BRÜSSEL. Mittlerweile haben sich die Chancen für den Vertrag Umfragen zufolge verbessert. Grund dafür ist die Finanzkrise. Sie hätte Irland noch härter getroffen, wenn das Land nicht Mitglied der EU und der Euro-Zone wäre. Deshalb hat die EU in Irland neues Ansehen gewonnen. Deutlich wurde dies bei der Europawahl im Mai. Die europaskeptische Bewegung Libertas, die vor dem letzten Referendum erfolgreich Stimmung gegen den EU-Vertrag gemacht hatte, schaffte den Sprung ins Europaparlament wider Erwarten nicht.

Irlands Regierungschef Brian Cowen handelte der EU zudem einige Zugeständnisse ab, um seinen Landsleuten die Angst vor dem Lissabon-Vertrag zu nehmen. Demnach darf Irland sein Abtreibungsverbot, seine militärische Neutralität und seine Steuergesetzgebung behalten. Außerdem behält Irland seinen Sitz in der EU-Kommission. Entsprechende Garantien beschlossen die EU-Regierungschefs Mitte Juni. Die irische Opposition warnte dennoch, dass das Referendum auch dieses Mal wieder zur Wackelpartie werden könnte.

Wegen seiner Unkalkulierbarkeit gilt das irische Referendum als letzte große Hürde für den Vertrag von Lissabon. Zwar haben drei andere EU-Staaten den Vertrag ebenfalls noch nicht ratifiziert. Deutschland muss erst noch die Beteiligung des Bundestages an der Europapolitik gesetzlich regeln. Das soll noch vor der Bundestagswahl geschehen. Außerdem fehlen noch die Unterschriften der europaskeptischen Staatspräsidenten Tschechiens und Polens.

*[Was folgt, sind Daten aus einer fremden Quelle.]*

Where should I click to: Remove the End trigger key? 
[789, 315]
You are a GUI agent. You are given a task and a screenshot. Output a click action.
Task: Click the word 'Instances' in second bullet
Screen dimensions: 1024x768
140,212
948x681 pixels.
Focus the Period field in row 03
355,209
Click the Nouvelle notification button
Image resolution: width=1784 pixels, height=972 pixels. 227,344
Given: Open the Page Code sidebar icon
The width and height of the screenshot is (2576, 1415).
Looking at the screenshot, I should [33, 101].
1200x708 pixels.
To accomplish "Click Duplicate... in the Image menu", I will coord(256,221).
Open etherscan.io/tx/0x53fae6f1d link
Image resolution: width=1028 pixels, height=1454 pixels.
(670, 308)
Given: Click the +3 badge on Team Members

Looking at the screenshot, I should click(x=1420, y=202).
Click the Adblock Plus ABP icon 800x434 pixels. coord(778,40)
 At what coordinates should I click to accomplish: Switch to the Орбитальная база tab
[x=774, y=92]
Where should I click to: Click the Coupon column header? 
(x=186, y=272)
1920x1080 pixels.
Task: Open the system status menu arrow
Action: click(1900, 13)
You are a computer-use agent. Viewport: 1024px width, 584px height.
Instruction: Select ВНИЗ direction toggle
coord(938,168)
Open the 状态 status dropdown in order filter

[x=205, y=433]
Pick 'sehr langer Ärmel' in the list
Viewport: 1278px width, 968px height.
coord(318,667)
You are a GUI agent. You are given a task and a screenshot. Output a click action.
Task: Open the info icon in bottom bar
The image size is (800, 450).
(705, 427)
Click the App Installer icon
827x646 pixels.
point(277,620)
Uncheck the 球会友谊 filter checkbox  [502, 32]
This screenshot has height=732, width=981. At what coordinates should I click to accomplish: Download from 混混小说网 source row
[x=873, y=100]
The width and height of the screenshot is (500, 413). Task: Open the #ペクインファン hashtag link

Dass sie den Vertrag aufhalten, wenn alle anderen Länder zugestimmt haben, gilt in Brüssel aber als wenig wahrscheinlich.

Der Reformvertrag von Lissabon schafft neue Ämter an der Spitze der EU: Die im Europäischen Rat organisierten Regierungschefs erhalten einen für zweieinhalb Jahre ernannten Präsidenten und einen außenpolitischen Vertreter, der zugleich Vizepräsident der EU-Kommission ist. Wenn der Lissabon-Vertrag ratifiziert ist, müssen die Regierungschefs bis Jahresende Kandidaten für die beiden Posten finden. Der luxemburgische Premier Jean-Claude Juncker gilt als ein Favorit für das Amt des Ratspräsidenten. Das Europäische Parlament wird den polnischen EVP-Abgeordneten und Ex-Regierungschef Jerzy Buzek nächste Woche zum Präsidenten wählen. Buzek wird Nachfolger von Hans-Gert Pöttering.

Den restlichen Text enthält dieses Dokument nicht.